PROBLÈME RÉDIGÉ | D'après le texte sur le mois de Mouharram, quel mois précède directement Mouharram ?

EXTRAIT DE PAGE |
Le mois de Mouharram et le sens de l’Hégire

Un mois à l’introspection

Nous voici entrés dans le mois de Mouharram, qui succède au mois de Dhul-Hijja. Alors que les pèlerins ont vécu des instants spirituels intenses sur les terres où naquit la plus noble des créatures, où la communauté musulmane naissante s’est fortifiée et enracinée, un souffle divin vient aujourd’hui effleurer la vie de celui qui chemine vers Dieu.

Le mois de Mouharram ouvre l’année du calendrier hégirien. Il est l’un des quatre mois sacrés cités dans le Coran, durant lesquels les actes d’adoration et les bonnes œuvres sont valorisés auprès de Dieu.

ENREGISTREMENTS EXTRAITS |
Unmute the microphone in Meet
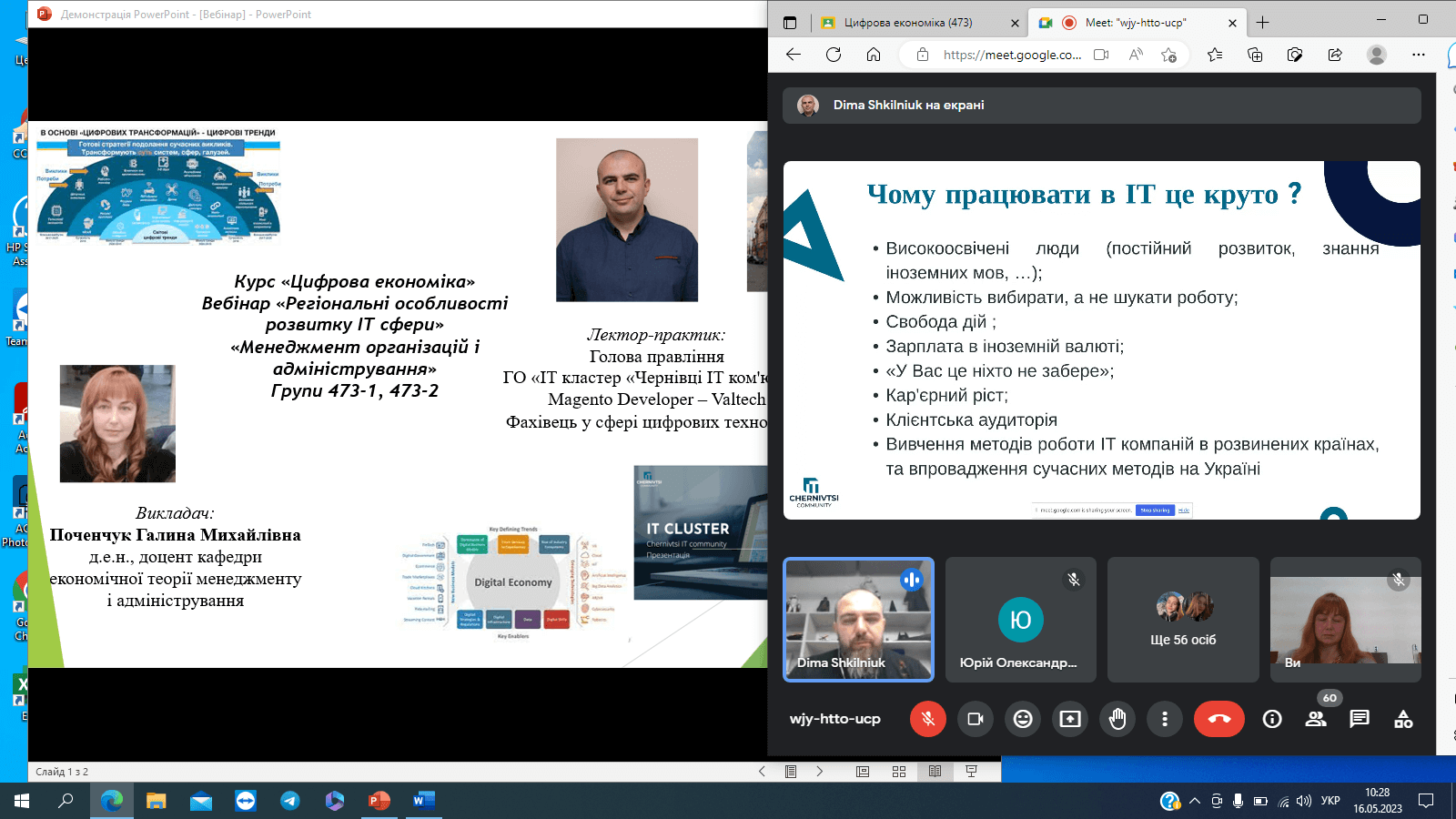 point(927,719)
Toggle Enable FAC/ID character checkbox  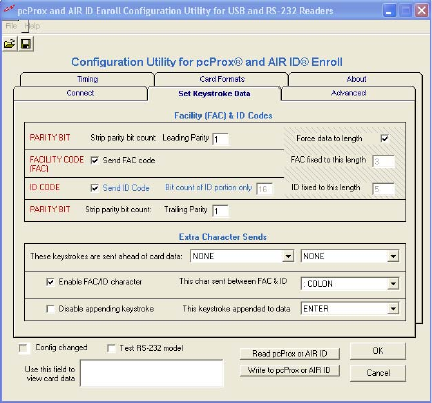point(50,282)
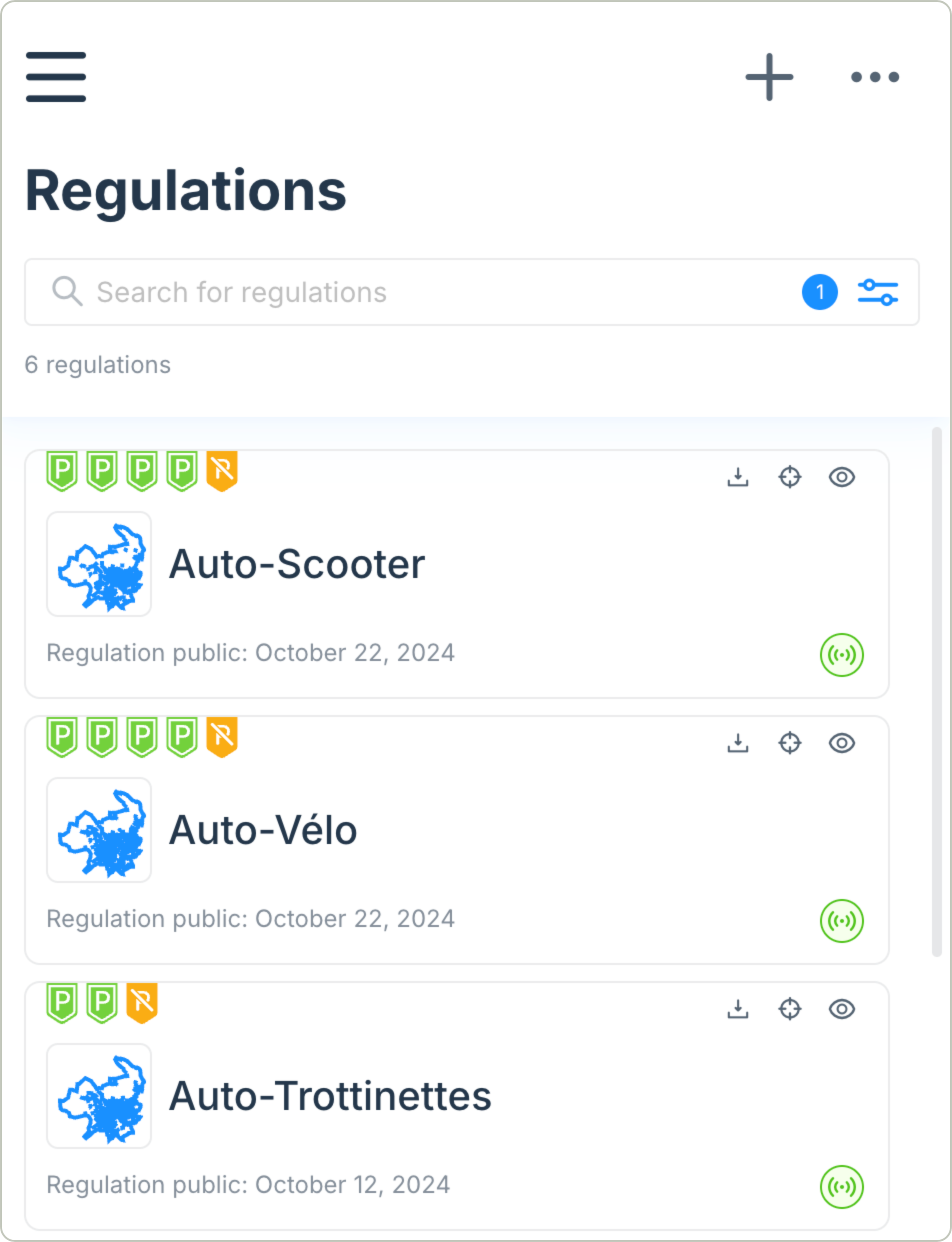Center map on Auto-Vélo regulation
The height and width of the screenshot is (1242, 952).
(x=790, y=743)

SOLUTION RÉDIGÉE | Le mois de Dhul-Hijja.